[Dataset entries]
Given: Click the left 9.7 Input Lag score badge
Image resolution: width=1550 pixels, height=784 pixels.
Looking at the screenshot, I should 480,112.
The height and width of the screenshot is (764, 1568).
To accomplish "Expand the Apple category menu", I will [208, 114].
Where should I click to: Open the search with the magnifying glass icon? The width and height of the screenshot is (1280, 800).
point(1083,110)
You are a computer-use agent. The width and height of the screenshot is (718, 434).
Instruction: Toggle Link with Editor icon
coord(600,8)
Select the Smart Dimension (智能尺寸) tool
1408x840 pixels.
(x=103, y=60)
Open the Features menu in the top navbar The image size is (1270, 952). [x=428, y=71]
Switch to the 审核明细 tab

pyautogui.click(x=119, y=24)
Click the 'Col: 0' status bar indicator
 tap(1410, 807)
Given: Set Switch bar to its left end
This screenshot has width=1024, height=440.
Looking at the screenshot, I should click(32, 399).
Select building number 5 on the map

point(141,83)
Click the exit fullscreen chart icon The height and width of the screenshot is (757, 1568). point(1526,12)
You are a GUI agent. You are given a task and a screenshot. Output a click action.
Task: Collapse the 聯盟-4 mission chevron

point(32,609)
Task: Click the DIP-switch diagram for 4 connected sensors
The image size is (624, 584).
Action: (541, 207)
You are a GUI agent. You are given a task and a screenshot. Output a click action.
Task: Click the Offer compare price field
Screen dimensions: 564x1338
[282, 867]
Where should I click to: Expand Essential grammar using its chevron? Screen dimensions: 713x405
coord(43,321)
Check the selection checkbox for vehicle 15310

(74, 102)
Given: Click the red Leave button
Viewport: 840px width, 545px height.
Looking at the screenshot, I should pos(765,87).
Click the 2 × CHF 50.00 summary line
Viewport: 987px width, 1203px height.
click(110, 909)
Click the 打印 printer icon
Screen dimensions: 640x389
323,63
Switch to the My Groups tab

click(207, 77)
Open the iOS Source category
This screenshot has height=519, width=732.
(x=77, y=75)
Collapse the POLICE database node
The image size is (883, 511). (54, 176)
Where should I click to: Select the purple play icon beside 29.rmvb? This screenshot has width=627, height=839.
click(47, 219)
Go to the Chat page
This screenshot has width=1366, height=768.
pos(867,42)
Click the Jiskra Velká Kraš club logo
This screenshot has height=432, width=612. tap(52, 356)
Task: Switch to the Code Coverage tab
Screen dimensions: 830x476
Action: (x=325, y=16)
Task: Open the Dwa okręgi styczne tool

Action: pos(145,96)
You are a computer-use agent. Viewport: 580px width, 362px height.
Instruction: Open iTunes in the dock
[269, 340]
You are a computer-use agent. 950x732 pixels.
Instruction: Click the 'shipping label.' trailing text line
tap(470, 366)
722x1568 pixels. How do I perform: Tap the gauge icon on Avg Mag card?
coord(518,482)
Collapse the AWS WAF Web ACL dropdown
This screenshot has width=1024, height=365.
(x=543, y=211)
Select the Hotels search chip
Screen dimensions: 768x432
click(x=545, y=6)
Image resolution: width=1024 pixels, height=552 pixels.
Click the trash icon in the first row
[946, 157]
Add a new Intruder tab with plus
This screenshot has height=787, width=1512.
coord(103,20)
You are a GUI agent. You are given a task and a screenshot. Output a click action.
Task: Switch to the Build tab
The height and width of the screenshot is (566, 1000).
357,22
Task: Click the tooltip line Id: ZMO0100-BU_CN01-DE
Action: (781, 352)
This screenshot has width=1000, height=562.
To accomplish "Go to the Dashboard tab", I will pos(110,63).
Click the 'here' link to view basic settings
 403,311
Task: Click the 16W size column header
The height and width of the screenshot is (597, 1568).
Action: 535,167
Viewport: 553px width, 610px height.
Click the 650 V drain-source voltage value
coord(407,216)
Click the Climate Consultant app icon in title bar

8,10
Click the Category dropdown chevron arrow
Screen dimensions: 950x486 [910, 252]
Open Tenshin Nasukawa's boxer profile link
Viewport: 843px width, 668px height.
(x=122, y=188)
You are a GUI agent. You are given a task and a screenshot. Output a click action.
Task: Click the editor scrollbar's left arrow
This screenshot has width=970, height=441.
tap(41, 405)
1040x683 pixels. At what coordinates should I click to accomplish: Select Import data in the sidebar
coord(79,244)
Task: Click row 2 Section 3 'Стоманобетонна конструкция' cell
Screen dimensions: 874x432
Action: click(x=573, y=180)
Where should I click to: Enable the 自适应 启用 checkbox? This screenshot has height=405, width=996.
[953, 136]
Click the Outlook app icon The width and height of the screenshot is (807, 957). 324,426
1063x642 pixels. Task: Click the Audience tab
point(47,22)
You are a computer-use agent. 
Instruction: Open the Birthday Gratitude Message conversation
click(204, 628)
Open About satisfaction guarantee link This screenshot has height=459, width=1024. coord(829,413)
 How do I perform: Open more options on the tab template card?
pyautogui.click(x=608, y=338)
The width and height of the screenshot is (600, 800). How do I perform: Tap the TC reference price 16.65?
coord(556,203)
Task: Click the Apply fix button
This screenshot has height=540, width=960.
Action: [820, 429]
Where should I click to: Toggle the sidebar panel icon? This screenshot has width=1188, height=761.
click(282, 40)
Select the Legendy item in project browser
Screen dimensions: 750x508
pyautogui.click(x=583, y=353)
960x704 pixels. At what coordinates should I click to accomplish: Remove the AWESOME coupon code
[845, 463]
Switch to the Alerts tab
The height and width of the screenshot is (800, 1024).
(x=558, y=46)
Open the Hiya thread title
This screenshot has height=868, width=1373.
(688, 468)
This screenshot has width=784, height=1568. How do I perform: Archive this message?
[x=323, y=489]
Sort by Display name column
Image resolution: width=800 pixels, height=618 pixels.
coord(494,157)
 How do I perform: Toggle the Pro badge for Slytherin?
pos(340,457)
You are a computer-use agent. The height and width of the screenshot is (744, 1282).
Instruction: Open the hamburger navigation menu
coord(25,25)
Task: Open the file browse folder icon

Task goal:
Note every line of the entries in which "computer" appears, and copy it down.

Your response:
You are a computer-use agent. The width and height of the screenshot is (718, 434).
You are a computer-use agent. Viewport: 580px width, 362px height.
You are a computer-use agent. 950x732 pixels.
You are a computer-use agent. 
You are a computer-use agent. The height and width of the screenshot is (744, 1282).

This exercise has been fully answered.